TASK ITEM A – Reproduce the passage on the Andreas Michelsen Farmstead word for word, starting with "The Andreas Michelsen" and going on through "of Stirling, Alberta.".
TASK ITEM B – According to the passage on the Andreas Michelsen Farmstead, who was the first Stirling native son to join the RCMP?
TASK ITEM C – Write what comes next in the passage on the Andreas Michelsen Farmstead, picking up after its final sentence.

EXCERPT –
◇ ◇ ◇

The Andreas Michelsen Farmstead was originally built as a two-room house in 1902 by Andreas Michelsen. In 1912, an addition to the home was made, resulting in a total of seven rooms, and little has changed since. The homestead consists of a 1 1/2-story Victorian-style farmhouse with a wraparound porch, and various outbuildings including a barn, granary, calving shed, coal shed, machine shed, storage cellar, corrals and pens, and an outhouse. Landscape elements on the property include a dugout, cistern and filter, and garden. The farmstead is located at the corner of 2nd Avenue & 6th Street, on the west half of four blocks in the northwest corner of the National Historic Site of Stirling, Alberta.

The home remained in the Michelsen family until 1995 when the village, in partnership with the Stirling Historical Society, bought the homestead to turn into an interpretative center. The homestead was registered as a Provincial Historic Resource and added to the Alberta Register of Historic Places. The Stirling Historical Society has since restored the property to its original 19th-century style, and the farmstead is now a museum, depicting life as it was from 1900 to the 1930s. Each summer, the Historical Society holds day camps for children and an old-fashioned harvest dance, which is held on the grounds of the Michelsen Farmstead every October.

==History==
The Michelsen home was a community gathering place for many years, and the family hosted my dances typical of those house parties. The fiddler would lean against the doorway between the two rooms and play whatever the dancers desired. If the group was larger and the weather was good, the dancers were moved to the loft of the barn. Michelsen barn dances were popular for more than 75 years.

As time went on, the day liner to Lethbridge offered new opportunities to the residents of Stirling and the surrounding area. But the Michelsen Farmstead remained a favorite gathering place – though its focus had changed slightly. Farmers from the surrounding area would often drive their teams to Stirling. They would then catch the train to Lethbridge leaving their team and wagon at the Michelsen farm, sometimes for several days.

The popularity of the farm was not restricted to adults. Youngsters found the hayloft to be a perfect place to "sleep over" and the young Michelsen boys carried on endless "Cops and Robbers" shootouts with their friends. The Michelsen boys were the preferred "bad guys" in these games. This latter activity was a source of great concern to one neighbor who predicted a dark future for young boys who spent so much of their time in such "unlawful play". It is one of life's little ironies that Glen Michelsen was the first Stirling native son to join the RCMP and two of his three brothers followed his example by making law enforcement their career.

◇ ◇ ◇

LISTED RECORDS –
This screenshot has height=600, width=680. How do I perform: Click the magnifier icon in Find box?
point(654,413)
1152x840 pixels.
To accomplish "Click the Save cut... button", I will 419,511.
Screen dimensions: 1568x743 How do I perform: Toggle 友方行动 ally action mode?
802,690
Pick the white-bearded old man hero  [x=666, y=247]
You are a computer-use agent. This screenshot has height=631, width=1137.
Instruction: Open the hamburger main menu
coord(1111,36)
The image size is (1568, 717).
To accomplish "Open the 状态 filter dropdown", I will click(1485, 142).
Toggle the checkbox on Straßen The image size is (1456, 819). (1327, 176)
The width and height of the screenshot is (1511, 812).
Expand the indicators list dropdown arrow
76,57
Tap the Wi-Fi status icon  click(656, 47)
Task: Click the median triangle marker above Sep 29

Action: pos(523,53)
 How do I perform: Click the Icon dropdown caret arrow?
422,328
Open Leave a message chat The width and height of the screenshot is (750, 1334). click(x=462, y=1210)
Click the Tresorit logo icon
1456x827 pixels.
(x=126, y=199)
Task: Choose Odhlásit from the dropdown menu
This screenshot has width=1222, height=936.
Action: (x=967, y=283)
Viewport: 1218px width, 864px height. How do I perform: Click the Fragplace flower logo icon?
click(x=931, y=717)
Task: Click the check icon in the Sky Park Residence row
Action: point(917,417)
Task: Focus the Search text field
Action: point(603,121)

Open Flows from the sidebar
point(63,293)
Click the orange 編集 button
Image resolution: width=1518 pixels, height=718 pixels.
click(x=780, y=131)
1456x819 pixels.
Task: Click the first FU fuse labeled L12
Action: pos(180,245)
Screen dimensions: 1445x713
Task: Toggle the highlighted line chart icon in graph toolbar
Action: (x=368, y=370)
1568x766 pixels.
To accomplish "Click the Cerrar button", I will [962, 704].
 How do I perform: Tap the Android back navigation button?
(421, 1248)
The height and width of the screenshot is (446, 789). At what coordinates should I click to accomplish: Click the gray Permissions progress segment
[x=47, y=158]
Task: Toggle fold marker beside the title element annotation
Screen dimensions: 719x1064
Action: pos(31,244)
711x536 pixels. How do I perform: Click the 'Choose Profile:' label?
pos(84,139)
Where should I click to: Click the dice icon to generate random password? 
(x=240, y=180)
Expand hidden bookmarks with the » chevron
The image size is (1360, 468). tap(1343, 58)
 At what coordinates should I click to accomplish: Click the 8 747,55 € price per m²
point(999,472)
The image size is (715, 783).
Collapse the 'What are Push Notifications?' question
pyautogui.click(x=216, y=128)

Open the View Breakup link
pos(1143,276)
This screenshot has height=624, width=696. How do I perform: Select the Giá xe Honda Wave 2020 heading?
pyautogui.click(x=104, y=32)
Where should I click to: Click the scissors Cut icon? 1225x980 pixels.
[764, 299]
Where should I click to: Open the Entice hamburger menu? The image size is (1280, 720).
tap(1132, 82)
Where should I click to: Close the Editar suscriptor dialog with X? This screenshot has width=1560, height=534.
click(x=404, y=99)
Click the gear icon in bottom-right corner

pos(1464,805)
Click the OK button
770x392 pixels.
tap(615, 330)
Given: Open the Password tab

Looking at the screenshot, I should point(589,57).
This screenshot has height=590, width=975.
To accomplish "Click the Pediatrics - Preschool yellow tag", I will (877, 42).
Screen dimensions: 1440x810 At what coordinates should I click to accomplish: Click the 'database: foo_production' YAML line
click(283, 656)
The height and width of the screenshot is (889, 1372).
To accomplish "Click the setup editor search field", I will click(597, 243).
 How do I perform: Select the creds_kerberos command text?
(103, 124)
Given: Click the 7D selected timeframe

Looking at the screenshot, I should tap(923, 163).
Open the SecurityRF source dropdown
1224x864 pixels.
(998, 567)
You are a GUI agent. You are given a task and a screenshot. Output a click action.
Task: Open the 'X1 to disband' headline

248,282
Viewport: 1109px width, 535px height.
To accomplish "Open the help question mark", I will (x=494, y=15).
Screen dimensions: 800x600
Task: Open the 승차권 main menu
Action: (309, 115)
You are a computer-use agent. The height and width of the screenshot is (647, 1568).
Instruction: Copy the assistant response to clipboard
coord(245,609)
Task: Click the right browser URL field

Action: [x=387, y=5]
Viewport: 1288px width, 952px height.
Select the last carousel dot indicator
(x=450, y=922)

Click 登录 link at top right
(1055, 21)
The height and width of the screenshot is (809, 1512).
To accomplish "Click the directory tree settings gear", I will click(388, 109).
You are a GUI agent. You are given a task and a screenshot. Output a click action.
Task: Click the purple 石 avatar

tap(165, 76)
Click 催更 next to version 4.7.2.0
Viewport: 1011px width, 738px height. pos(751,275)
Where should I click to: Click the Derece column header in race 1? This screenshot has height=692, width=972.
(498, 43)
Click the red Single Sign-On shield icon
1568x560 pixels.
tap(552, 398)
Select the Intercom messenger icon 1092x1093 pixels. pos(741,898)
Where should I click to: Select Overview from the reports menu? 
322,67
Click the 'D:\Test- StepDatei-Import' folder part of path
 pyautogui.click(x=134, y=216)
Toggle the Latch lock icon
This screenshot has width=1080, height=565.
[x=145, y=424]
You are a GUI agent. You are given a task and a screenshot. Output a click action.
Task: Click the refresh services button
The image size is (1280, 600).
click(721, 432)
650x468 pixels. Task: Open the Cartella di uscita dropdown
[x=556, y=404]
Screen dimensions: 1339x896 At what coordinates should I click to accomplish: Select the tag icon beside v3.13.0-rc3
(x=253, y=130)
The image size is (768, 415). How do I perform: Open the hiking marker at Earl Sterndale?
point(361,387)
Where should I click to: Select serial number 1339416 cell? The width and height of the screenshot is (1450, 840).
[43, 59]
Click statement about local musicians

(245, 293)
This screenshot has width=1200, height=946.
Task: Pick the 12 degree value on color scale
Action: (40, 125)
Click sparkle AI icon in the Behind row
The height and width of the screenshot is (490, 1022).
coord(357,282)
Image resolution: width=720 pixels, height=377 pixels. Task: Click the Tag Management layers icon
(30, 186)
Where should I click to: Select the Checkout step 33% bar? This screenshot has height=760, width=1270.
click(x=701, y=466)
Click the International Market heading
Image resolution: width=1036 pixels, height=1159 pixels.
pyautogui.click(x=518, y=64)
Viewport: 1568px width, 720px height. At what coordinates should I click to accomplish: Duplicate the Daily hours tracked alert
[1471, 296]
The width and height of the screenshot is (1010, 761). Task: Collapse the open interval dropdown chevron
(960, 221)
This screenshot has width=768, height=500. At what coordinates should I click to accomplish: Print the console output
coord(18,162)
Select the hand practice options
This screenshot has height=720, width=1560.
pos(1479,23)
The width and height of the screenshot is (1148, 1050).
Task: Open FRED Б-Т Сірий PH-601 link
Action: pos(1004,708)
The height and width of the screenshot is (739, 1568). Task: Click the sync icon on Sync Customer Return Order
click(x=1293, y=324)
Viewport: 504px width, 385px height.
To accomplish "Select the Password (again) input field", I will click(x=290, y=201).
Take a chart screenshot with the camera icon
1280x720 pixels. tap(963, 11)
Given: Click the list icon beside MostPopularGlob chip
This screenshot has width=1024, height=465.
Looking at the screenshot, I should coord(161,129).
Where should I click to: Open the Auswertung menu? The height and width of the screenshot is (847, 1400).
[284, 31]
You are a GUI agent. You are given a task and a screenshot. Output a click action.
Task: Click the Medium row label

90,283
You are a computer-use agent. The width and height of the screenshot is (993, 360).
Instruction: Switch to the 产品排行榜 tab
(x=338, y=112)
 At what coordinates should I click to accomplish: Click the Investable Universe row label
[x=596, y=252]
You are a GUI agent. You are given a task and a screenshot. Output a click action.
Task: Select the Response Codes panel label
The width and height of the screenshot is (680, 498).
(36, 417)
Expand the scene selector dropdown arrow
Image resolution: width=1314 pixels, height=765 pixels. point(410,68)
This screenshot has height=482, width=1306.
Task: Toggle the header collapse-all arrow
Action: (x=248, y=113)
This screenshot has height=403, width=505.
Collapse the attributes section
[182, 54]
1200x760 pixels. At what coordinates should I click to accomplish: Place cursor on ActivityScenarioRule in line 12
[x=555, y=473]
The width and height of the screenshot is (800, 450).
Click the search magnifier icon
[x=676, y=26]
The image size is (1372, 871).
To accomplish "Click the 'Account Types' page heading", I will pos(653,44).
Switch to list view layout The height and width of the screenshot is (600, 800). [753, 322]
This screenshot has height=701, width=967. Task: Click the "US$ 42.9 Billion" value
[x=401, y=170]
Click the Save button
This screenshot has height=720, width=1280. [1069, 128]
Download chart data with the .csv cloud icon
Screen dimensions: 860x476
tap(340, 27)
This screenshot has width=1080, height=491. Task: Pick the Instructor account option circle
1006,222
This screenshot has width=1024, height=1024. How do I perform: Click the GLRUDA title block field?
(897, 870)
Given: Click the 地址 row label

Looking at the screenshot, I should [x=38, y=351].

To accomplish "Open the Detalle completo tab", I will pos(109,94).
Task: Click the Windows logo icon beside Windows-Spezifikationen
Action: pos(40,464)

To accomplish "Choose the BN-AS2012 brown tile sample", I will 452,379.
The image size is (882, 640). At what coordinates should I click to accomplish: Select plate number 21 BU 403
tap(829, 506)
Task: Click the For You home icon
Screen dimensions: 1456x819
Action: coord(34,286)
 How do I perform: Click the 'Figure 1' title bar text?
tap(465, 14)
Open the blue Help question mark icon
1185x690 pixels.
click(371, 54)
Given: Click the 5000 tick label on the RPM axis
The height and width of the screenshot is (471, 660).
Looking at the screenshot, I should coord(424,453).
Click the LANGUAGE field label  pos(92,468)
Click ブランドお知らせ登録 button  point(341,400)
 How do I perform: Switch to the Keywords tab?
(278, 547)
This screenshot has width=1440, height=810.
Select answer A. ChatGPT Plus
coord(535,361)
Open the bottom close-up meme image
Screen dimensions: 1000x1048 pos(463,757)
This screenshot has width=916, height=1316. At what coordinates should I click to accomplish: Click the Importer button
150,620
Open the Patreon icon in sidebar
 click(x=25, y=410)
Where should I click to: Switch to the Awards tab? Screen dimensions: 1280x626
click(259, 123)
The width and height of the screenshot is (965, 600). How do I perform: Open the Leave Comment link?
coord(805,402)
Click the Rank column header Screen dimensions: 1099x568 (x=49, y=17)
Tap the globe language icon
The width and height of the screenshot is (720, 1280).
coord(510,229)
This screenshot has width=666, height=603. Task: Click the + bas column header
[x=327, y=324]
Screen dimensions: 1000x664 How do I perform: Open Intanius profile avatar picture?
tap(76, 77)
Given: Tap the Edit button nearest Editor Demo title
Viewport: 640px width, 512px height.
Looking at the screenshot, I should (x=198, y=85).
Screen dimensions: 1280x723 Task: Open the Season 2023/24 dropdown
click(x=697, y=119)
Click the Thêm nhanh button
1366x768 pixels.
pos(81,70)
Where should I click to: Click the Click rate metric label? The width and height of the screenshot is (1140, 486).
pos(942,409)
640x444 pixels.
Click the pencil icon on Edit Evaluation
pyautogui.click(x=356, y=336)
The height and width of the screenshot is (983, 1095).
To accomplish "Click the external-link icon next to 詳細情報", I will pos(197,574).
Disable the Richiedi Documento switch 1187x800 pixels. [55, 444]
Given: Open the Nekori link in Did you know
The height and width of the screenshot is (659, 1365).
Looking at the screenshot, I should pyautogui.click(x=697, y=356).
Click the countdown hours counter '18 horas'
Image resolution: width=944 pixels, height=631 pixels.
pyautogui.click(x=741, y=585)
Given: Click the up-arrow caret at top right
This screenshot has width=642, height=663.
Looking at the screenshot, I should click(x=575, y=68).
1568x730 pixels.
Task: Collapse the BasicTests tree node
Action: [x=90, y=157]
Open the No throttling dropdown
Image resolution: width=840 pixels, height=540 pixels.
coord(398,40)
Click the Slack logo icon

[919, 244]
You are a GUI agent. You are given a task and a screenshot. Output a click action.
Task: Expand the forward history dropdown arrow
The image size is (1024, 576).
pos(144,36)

◇ ◇ ◇

ANSWER AREA A –
The Andreas Michelsen Farmstead was originally built as a two-room house in 1902 by Andreas Michelsen. In 1912, an addition to the home was made, resulting in a total of seven rooms, and little has changed since. The homestead consists of a 1 1/2-story Victorian-style farmhouse with a wraparound porch, and various outbuildings including a barn, granary, calving shed, coal shed, machine shed, storage cellar, corrals and pens, and an outhouse. Landscape elements on the property include a dugout, cistern and filter, and garden. The farmstead is located at the corner of 2nd Avenue & 6th Street, on the west half of four blocks in the northwest corner of the National Historic Site of Stirling, Alberta.

ANSWER AREA B – Glen Michelsen

ANSWER AREA C –
The continued importance of the Michelsen Farmstead can still be seen today even though no Michelsen's now reside in the home. In 2001 the Andreas Michelsen Homestead was declared a Provincial Historic Resource with the house and outbuildings restored to the period of the 1930s.

==The Michelsens' Family==

Andreas Michelsen was born in Sleth, Denmark September 20, 1857. His wife, Kirsten Marie, was born in Aarhus, Denmark April 3, 1854. They had a large family of four boys and four girls. The oldest daughter, Lena, was born on October 8, 1880, in Denmark.

The Michelsens' joined the Church of Jesus Christ of Latter-day Saints (LDS Church). Around 1882, as was common at the time, to be closer to the church, Andreas, Kirsten, and Lena immigrated to Monroe, Utah. They had seven more children in Monroe.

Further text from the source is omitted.